A Practical Guide to the Terminal, Tools, and Reproducible Workflows
⚠️ Work in progress. This guide is being actively written. Chapters will be added, content will change, and typos absolutely exist. Feedback at this stage is especially welcome.
The PDF is automatically rebuilt every time the book is updated, so the link above always points to the freshest version.
Biologists who aren't computer scientists or bioinformaticians.
If you're a biology student who's been told to "just run this pipeline," a researcher trying to QC your own sequencing data without a dedicated bioinformatics team, or anyone in the life sciences who suspects the command line could save them hours of clicking — this guide is for you. It assumes no prior programming experience and tries hard not to assume you already know the jargon.

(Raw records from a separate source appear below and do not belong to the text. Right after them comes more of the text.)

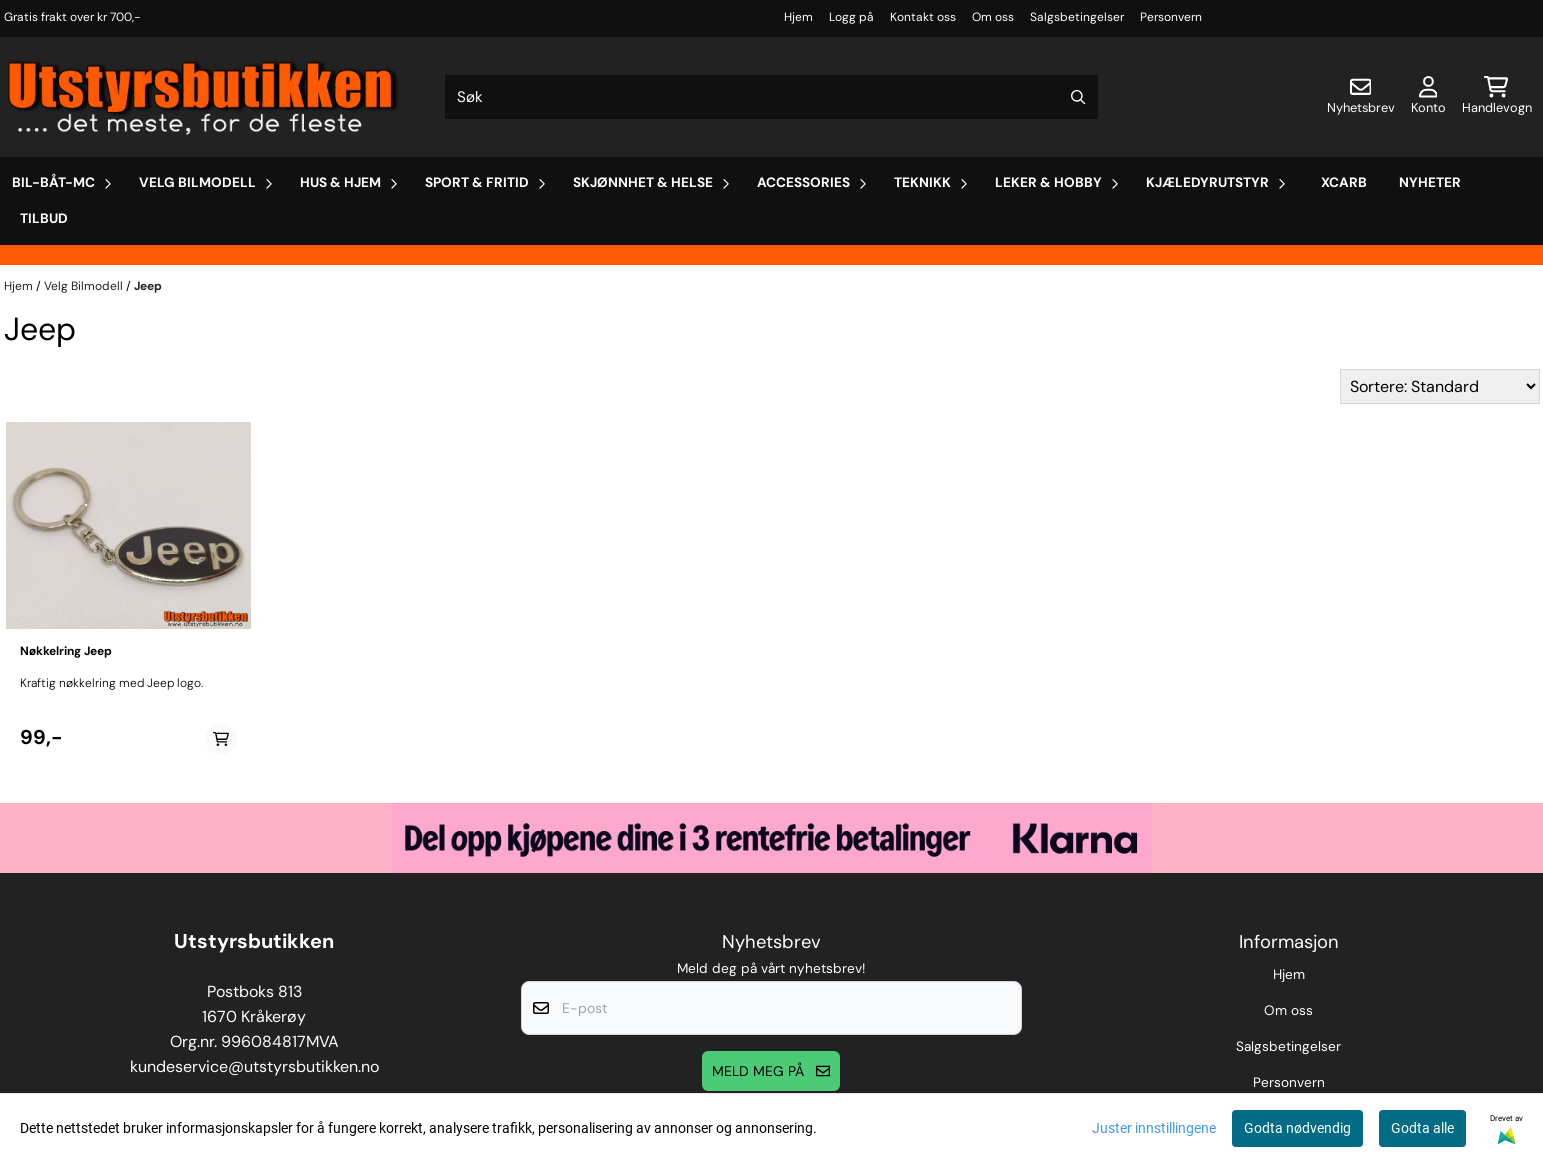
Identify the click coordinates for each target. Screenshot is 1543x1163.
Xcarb (1344, 182)
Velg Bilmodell (85, 286)
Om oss (993, 17)
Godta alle (1422, 1128)
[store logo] (204, 97)
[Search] (1078, 97)
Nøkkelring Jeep (66, 651)
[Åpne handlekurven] (1497, 97)
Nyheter (1430, 182)
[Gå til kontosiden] (1428, 97)
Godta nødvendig (1297, 1128)
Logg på (851, 17)
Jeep (148, 286)
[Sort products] (1440, 386)
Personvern (1171, 17)
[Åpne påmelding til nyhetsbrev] (1361, 97)
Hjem (798, 17)
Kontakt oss (923, 17)
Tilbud (44, 218)
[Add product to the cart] (221, 739)
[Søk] (772, 97)
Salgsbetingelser (1077, 17)
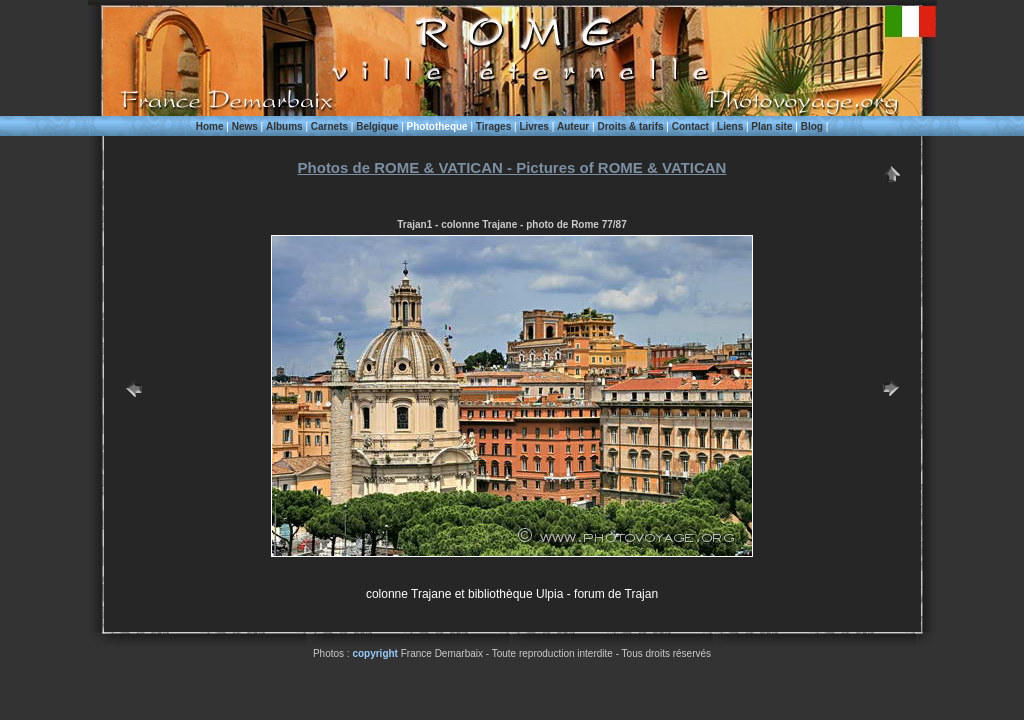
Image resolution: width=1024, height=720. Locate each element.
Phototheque (437, 126)
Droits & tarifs (630, 126)
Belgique (377, 126)
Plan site (771, 126)
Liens (730, 126)
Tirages (493, 126)
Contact (690, 126)
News (245, 126)
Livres (533, 126)
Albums (284, 126)
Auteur (573, 126)
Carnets (329, 126)
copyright (375, 653)
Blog (812, 126)
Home (210, 126)
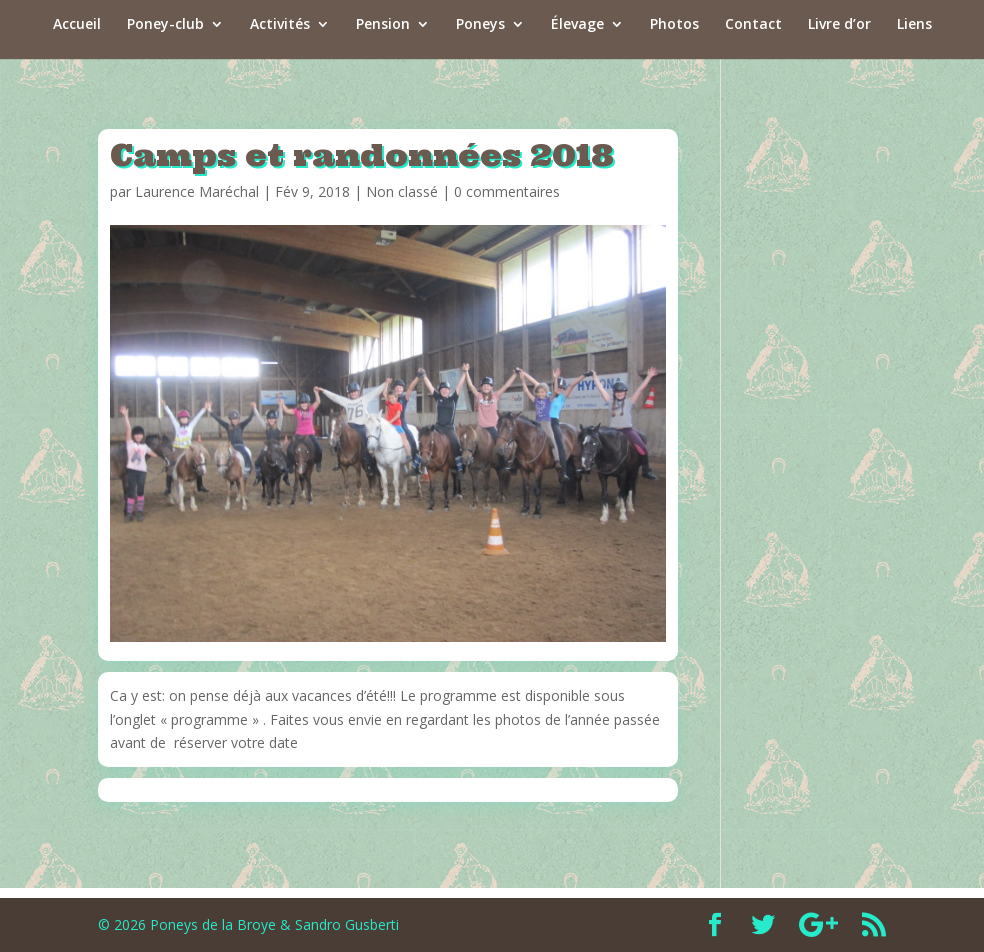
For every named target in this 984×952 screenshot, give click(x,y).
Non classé (402, 191)
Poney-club (165, 25)
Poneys (480, 25)
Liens (914, 25)
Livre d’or (839, 25)
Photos (674, 25)
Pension (383, 25)
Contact (753, 25)
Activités (280, 25)
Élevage (577, 25)
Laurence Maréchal (197, 191)
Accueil (77, 25)
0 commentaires (507, 191)
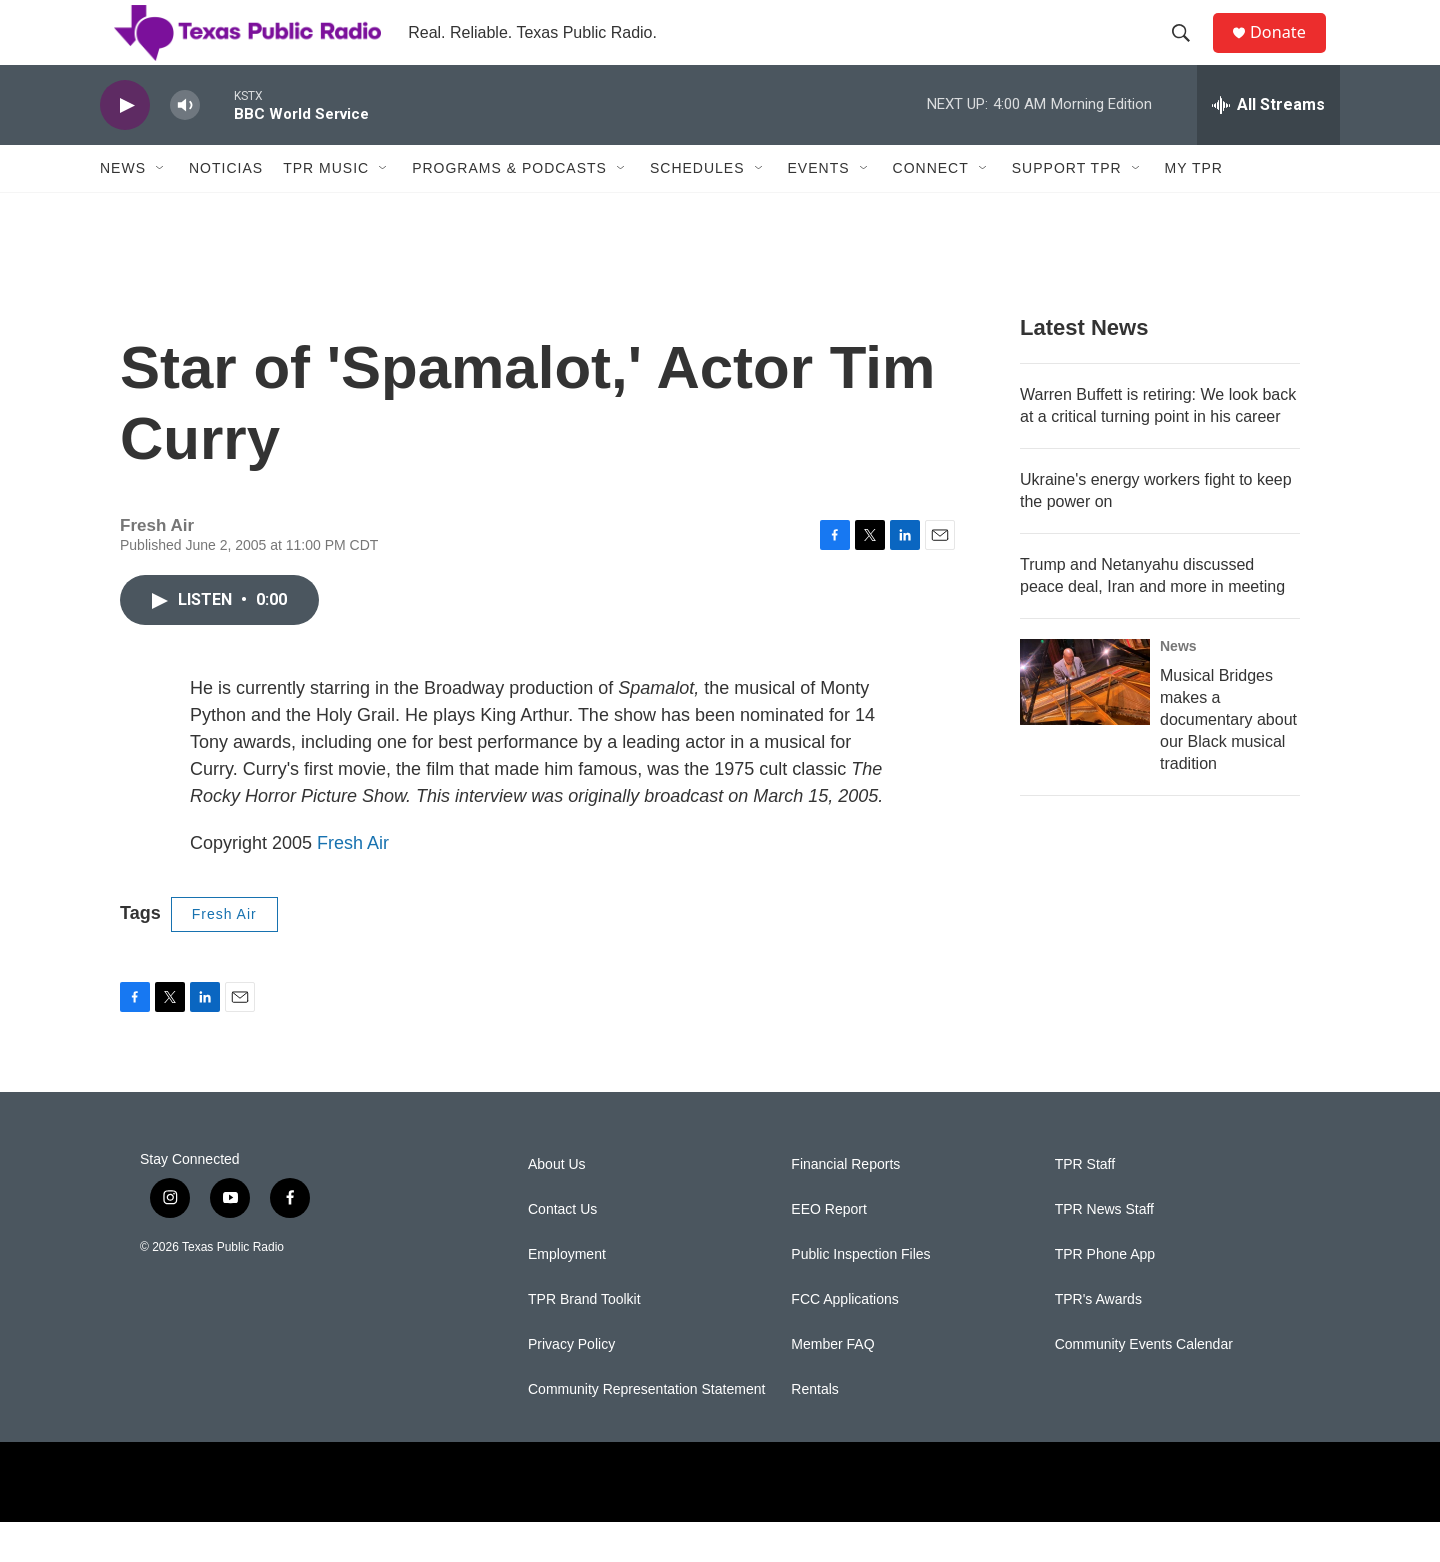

The book is organized into three parts:
- The Terminal. How to navigate the filesystem, read and search files, compose tools with pipes, manage processes, and edit text — without leaving the keyboard.
- Tools. Common bioinformatics file formats (FASTA, FASTQ, SAM/BAM, VCF), the core toolkit (samtools, seqkit, and friends), installing software cleanly with conda, and working on remote computers and HPC clusters.
- Reproducible Workflows. Shell scripting, organizing a project so future-you can find anything, version control with git, environment management, and a gentle introduction to workflow managers.
The detailed chapter list is still in flux — see the book source for what's actually written so far.
Spotted a typo, a confusing explanation, or a topic that would help? Open an issue — even half-formed thoughts are useful at this stage. If you'd like to suggest specific edits, pull requests are welcome too.
The book is written in LaTeX, drafted in Overleaf, and synced to this repository. Every push triggers a GitHub Actions workflow that compiles the source and attaches a fresh PDF to the latest release. If you'd like to build the PDF locally, see book/README.md for instructions.